The woman in the first car had no idea what she just witnessed! And I learned. But I tell people now, put tape on the seatpost exactly 1" above the seattube. Drop the seat to the tape. Ride. After that first "coast", raise it 1/4". Next, lesser coast, another 1/4". Seat can go back to the 1" when you know you've got this. Do this and the learning won't be too painful.

Thanks. I'll definitely try this if I ever get the urge to Fixed gear.
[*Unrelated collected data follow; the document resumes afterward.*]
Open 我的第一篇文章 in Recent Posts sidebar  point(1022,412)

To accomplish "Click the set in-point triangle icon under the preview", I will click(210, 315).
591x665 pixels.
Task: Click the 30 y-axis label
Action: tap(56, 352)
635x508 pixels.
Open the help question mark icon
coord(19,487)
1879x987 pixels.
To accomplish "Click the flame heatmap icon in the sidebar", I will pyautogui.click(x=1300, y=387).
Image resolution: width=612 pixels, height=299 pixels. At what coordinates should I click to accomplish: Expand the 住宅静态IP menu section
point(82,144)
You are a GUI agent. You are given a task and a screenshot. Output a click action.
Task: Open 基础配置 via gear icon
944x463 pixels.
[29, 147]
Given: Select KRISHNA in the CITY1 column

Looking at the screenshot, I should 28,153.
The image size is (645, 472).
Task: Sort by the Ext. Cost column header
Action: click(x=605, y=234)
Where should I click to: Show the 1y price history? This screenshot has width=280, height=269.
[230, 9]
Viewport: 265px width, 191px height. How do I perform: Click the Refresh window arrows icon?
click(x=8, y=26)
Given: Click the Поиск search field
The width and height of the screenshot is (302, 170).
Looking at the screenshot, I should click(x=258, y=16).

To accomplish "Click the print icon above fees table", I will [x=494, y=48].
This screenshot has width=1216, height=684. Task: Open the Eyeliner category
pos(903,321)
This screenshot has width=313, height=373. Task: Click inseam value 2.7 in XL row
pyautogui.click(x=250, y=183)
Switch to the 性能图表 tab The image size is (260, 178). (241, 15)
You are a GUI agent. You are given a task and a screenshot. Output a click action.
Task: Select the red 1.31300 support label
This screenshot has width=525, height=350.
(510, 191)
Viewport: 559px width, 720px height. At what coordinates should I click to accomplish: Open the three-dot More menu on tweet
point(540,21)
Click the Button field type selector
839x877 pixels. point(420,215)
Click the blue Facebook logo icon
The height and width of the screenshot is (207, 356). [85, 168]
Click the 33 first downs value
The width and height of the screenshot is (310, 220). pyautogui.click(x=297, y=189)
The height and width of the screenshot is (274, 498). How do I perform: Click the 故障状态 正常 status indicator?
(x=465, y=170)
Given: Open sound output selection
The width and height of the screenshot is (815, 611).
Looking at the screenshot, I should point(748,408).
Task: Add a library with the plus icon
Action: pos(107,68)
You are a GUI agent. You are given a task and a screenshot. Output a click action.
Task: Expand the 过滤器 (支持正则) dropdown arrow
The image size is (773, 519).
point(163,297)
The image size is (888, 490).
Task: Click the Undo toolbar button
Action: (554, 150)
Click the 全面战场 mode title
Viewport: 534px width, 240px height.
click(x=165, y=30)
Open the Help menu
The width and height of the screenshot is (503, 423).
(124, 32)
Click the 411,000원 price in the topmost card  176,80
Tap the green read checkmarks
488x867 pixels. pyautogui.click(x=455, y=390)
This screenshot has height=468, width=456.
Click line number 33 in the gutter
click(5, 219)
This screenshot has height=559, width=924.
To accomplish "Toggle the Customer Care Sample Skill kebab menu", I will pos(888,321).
rumrunn6 08-31-22 01:02 PM


rumrunn6 08-31-22 01:13 PM


Originally Posted by scottfsmith (Post 22629358)
one-gallon hand sprayer

:thumb: started using one last year. only thing was, on very cold days the water from the sprayer froze on the bike. I believe I used warm water. not sure even if I used HOT water that it wouldn't also freeze to the frame. not tragic because I also wipe the bike w/ a shop towel(s) & bring it inside to dry. but kinda defeated the purpose of spraying it

the big snow/ice build up on the tires in pic below is from riding on the back of my car from the trailhead
https://cimg8.ibsrv.net/gimg/bikefor...f7d21bcfdb.jpg

scottfsmith 08-31-22 01:22 PM


Originally Posted by rumrunn6 (Post 22631227)
:thumb: started using one last year. only thing was, on very cold days the water from the sprayer froze on the bike. I believe I used warm water. not sure even if I used HOT water that it wouldn't also freeze to the frame. not tragic because I also wipe the bike w/ a shop towel(s) & bring it inside to dry. but kinda defeated the purpose of spraying it

I do it in my garage which is above freezing. The sprayer doesn't put out a whole lot of water, something like a pint is all that is needed so it doesn't make too much of a mess. That option may not work for everyone though.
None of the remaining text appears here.